In questo contesto, però, vogliamo concentrarci su una apparente contraddizione che si palesa nel mercato del lavoro globalizzato.

 Con la rivoluzione tecnologica 4.0 da un lato infatti si perdono vecchi lavori che appaiono primitivi e obsoleti (pensiamo solo alla figura del mediatore-rappresentante in ogni sua forma, sostituito dal rapporto diretto tra produttore e consumatore finale) ma dall’altro si manifesta un prepotente ritorno ai lavori antichi, manuali e artigianali che presuppongono un imperdibile talento che va coltivato e tramandato nelle generazioni.

Si potrebbe dire che la dicotomia moderno-antico e global-local che è il campo di battaglia della globalizzazione selvaggia, si riproponga nel luogo preposto più idoneo: il mercato del lavoro. 

 Ecco così che i mestieri del Made In Italy, fondati sul lavoro artigianale e prezioso di maestri dell’arte antica sono tra i più richiesti e apprezzati dalle aziende. 
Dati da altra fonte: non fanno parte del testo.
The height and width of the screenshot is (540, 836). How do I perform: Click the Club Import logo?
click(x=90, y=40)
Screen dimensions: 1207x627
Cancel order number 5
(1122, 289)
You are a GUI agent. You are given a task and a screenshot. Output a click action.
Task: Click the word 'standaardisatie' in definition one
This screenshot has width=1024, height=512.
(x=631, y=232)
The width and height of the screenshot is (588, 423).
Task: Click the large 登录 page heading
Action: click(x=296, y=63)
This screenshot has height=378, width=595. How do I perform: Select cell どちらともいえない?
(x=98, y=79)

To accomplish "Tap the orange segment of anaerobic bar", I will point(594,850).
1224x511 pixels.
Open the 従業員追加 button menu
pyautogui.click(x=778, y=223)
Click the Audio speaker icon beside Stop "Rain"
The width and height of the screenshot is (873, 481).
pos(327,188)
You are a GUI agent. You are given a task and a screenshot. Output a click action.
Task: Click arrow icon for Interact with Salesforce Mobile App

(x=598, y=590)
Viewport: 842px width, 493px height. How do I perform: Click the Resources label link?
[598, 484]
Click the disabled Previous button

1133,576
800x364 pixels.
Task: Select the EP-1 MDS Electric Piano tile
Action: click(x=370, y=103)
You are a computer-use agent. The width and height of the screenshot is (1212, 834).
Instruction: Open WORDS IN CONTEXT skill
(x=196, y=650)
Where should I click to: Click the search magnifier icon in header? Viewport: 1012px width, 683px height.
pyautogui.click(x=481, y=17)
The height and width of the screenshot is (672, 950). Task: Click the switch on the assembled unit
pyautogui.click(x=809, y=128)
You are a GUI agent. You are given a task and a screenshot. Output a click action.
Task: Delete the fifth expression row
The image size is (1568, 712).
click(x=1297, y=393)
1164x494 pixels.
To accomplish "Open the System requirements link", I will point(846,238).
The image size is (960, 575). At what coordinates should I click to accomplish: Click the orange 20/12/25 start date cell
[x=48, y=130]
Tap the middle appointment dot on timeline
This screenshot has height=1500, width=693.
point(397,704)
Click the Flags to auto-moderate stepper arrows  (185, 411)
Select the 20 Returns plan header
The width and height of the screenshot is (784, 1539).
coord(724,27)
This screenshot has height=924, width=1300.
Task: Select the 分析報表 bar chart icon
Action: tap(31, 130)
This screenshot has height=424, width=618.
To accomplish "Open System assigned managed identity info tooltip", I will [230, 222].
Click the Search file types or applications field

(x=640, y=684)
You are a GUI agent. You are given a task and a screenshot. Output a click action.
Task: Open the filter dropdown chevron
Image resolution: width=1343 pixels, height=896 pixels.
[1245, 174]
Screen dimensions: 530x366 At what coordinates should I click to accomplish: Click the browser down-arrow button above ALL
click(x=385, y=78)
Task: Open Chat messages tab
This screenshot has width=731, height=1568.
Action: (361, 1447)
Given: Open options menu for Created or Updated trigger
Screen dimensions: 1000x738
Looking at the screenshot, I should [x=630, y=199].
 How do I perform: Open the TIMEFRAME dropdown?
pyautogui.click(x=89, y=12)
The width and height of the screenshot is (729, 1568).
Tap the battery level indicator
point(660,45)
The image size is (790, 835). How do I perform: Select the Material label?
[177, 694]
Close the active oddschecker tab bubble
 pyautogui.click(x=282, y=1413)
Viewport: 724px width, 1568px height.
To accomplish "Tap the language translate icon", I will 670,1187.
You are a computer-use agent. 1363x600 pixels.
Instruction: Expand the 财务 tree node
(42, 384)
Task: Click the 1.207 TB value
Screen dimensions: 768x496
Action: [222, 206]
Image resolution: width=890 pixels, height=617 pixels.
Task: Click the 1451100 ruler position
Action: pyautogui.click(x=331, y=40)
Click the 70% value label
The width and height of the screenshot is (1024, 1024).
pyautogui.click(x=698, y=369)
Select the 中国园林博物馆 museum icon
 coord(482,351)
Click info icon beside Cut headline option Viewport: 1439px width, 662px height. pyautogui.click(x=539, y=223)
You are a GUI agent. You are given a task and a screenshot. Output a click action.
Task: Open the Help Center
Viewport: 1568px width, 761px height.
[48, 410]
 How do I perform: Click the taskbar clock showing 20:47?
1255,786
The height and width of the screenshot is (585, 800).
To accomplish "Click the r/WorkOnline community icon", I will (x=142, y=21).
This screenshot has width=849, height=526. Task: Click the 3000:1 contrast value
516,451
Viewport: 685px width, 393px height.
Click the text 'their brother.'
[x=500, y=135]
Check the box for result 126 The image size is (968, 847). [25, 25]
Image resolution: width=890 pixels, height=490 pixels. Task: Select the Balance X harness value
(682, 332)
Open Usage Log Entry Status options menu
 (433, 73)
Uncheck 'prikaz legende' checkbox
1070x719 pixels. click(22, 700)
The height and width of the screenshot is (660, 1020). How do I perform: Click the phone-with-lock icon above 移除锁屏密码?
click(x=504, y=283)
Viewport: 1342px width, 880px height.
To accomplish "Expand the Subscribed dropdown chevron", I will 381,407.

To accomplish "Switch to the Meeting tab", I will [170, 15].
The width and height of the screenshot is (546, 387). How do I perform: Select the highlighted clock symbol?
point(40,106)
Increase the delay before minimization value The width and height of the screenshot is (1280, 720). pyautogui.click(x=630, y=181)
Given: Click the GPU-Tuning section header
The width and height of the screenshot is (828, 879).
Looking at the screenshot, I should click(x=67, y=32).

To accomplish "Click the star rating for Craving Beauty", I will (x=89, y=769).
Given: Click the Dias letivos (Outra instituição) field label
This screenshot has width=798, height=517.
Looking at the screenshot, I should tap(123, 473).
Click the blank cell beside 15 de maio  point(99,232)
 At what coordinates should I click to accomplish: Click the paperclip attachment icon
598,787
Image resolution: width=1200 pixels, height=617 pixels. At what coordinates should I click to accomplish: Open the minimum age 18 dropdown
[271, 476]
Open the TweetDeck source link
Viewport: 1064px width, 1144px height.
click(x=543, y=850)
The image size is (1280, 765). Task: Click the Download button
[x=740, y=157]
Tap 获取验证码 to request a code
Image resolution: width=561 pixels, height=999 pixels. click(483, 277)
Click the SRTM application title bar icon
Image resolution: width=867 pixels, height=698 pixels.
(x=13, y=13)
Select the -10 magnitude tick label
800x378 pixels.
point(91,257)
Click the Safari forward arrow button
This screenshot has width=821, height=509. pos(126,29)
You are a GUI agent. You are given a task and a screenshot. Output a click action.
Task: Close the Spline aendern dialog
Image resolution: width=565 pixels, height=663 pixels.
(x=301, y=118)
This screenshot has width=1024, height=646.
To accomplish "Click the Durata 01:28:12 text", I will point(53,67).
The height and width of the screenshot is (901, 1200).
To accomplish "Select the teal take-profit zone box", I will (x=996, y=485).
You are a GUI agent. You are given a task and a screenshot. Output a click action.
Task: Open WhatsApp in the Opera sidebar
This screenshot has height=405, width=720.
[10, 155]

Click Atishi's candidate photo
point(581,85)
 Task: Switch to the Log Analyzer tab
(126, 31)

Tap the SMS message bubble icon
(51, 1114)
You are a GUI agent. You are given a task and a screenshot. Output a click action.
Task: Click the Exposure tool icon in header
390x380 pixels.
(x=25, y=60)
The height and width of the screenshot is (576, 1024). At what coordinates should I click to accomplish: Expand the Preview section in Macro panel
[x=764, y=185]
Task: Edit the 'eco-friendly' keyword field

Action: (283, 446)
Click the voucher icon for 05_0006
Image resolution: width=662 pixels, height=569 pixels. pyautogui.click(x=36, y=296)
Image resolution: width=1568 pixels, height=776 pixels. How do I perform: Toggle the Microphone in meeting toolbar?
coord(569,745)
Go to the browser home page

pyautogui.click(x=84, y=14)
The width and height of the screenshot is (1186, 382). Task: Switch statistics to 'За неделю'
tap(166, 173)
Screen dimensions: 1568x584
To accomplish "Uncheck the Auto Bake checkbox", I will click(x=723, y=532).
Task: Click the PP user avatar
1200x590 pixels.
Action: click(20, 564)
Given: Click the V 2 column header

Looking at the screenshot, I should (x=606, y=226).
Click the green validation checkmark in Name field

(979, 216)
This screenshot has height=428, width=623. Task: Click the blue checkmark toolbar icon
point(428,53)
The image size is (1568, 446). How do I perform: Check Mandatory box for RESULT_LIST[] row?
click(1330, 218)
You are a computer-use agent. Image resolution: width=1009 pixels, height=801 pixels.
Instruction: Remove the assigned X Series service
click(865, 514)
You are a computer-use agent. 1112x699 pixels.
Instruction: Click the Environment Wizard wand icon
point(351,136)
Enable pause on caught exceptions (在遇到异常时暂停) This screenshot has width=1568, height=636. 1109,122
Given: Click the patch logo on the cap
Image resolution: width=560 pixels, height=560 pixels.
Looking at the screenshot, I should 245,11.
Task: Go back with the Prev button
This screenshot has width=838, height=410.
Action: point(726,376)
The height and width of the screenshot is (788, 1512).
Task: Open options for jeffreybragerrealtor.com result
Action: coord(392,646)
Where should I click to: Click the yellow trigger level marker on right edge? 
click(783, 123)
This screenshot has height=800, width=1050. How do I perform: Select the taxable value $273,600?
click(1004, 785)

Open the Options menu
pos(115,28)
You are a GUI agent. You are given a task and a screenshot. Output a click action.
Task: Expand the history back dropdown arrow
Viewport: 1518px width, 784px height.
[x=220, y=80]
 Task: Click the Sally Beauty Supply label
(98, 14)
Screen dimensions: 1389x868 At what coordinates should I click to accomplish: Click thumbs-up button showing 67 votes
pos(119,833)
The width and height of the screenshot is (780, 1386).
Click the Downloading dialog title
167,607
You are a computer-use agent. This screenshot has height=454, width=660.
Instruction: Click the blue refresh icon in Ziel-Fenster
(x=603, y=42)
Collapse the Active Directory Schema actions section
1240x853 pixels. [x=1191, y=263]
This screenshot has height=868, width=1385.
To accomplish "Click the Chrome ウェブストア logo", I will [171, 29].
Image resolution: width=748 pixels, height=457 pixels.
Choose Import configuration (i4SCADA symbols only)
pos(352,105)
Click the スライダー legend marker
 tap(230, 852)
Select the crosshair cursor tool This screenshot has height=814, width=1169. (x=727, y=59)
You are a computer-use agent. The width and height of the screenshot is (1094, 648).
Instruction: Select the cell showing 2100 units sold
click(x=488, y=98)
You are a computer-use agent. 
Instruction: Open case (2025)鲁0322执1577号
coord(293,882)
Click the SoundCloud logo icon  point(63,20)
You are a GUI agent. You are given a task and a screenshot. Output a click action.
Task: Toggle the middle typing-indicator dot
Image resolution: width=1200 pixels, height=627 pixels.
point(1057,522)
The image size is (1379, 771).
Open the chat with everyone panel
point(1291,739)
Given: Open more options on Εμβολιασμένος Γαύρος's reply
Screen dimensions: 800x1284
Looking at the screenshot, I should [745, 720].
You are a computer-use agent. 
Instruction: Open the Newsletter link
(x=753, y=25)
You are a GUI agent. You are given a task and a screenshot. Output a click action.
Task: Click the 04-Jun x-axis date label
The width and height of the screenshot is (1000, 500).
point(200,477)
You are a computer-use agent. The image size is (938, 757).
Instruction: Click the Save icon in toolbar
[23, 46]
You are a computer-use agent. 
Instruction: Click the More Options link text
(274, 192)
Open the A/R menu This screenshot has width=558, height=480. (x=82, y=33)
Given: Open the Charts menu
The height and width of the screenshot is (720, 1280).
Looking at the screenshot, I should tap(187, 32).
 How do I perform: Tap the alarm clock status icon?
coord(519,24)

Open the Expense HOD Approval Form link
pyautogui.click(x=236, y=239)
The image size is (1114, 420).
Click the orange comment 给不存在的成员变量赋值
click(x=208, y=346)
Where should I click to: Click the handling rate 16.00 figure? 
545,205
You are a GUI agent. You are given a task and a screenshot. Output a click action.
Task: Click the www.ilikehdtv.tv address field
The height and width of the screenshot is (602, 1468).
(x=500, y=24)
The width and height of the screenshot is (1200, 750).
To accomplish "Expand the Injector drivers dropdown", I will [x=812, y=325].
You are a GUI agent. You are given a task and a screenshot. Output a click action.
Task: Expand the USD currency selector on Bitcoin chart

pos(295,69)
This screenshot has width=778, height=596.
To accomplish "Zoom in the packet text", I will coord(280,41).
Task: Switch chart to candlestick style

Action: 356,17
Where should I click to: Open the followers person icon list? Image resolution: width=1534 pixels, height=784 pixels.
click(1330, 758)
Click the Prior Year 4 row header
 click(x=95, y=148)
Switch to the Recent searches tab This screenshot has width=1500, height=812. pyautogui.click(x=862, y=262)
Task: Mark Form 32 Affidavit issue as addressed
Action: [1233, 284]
Non si tratta solo di aprire la propria bottega artigianale come nel medioevo ma di garantire un servizio di qualità eccelsa alle aziende che ne hanno bisogno. Quante aziende del comparto MODA hanno per esempio bisogno di un buon sarto artigianale? Quanti imprenditori che fanno scarpe artigianali hanno necessità di trovare un ottimo modellista? 

Pertanto una formazione di alto livello fondata sulla pratica e l’apprendimento SUL CAMPO come avveniva nel vecchio ma moderno apprendistato è la chiave per affrontare le sfide difficili ma esaltanti che il nuovo mercato del lavoro globalizzato ci pone di fronte.